Logan hated the new moon. He wished they’d name it something else. The sky yawned above him empty and black, the stars obscured by the thick silver clouds.

It felt like a night for thieves, he thought. Or anyone else that thrived on the cover of darkness.

Logan huddled more deeply into his thick, quilted flannel shirt and tore off another chunk of the flaky scone he’d picked up at the Black Dog Bakery. It was dry in his mouth; he chased it down with a gulp of stale decaf coffee.

He reached into his pocket and extracted his car keys, fingering them idly. It felt lighter now that his old key wasn’t on it anymore. He congratulated himself on his exit from the house that used to be his. Cool, calm. Nothing to give away that she’d gotten under his skin. He was done with Carol, moot once she let him know she was done with him first.

He should have seen the signs.

A loud clatter down the long slope from his cottage startled him from his musings. It sounded like a dog was getting into his garbage cans.
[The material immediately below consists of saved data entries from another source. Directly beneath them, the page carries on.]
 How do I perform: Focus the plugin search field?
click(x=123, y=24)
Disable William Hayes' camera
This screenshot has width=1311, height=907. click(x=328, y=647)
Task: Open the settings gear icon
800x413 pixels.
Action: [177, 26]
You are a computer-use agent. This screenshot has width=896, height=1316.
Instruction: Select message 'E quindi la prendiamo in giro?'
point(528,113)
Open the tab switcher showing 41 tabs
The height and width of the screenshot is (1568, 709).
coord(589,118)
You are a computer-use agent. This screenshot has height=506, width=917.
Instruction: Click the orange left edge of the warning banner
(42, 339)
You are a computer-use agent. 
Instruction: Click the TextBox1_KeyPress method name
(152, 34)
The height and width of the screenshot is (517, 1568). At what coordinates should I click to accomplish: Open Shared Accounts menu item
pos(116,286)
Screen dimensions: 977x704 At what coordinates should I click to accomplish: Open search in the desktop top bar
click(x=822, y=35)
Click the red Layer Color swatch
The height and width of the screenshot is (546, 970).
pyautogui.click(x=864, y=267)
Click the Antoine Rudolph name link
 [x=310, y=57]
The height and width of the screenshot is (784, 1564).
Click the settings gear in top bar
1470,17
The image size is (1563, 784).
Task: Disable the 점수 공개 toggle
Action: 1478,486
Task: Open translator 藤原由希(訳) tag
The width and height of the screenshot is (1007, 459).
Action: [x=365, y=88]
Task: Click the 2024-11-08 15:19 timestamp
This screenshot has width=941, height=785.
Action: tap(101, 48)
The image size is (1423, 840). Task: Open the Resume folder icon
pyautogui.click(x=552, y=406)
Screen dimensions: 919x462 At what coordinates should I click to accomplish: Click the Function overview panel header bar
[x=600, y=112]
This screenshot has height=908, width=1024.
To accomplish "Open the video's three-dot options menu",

They’d made a godawful mess that last time, littering the perimeter with less savory items like the foam packing from a pound of hamburger, coffee grounds, banana peels, and some overripe tuna salad. Logan didn’t need the neighbors knowing what he ate…

They were quiet enough folks, if a little nosy. He’d gotten the clichéd “welcome to the neighborhood” speech and played twenty questions with the young couple who lived in the two-story house that reminded him of something out of a Hardy Boys novel he’d read as a kid. Logan kept to himself. It wasn’t that he didn’t like people; he just preferred his own company the best.

A quick trip back into his rental found him emerging with a large lantern and wearing a thicker coat and gloves. He knew it wasn’t old lady Adler’s poodle, since she never let him out. If it was anything bigger, at least he was wearing more layers, in case it decided to get unfriendly.

He was just tired of whatever it was getting into his damned trash. If he could finally see it, he could call animal control.

The sandy gravel crunched beneath his short duck boots and the wind bit into his nape, creeping beneath his collar. He cursed the lack of stars. He smelled winter in the air, wagering it would snow before the month was out. Thanksgiving was only two weeks away. It felt weird knowing he was spending it alone.

Logan heard raspy, crunching sounds up ahead. Yup, it sounded like a dog, complete with faint huffing, guttural sounds and the scrabble of short claws on the ground. He rounded the corner and saw an aluminum trash can lid lying on the ground, several yards away from the large wooden bin housing the containers.

A large form was limned in the light from his lantern as he held it up, right before he reached for the lid. He planned to bang on it to drive the dog away.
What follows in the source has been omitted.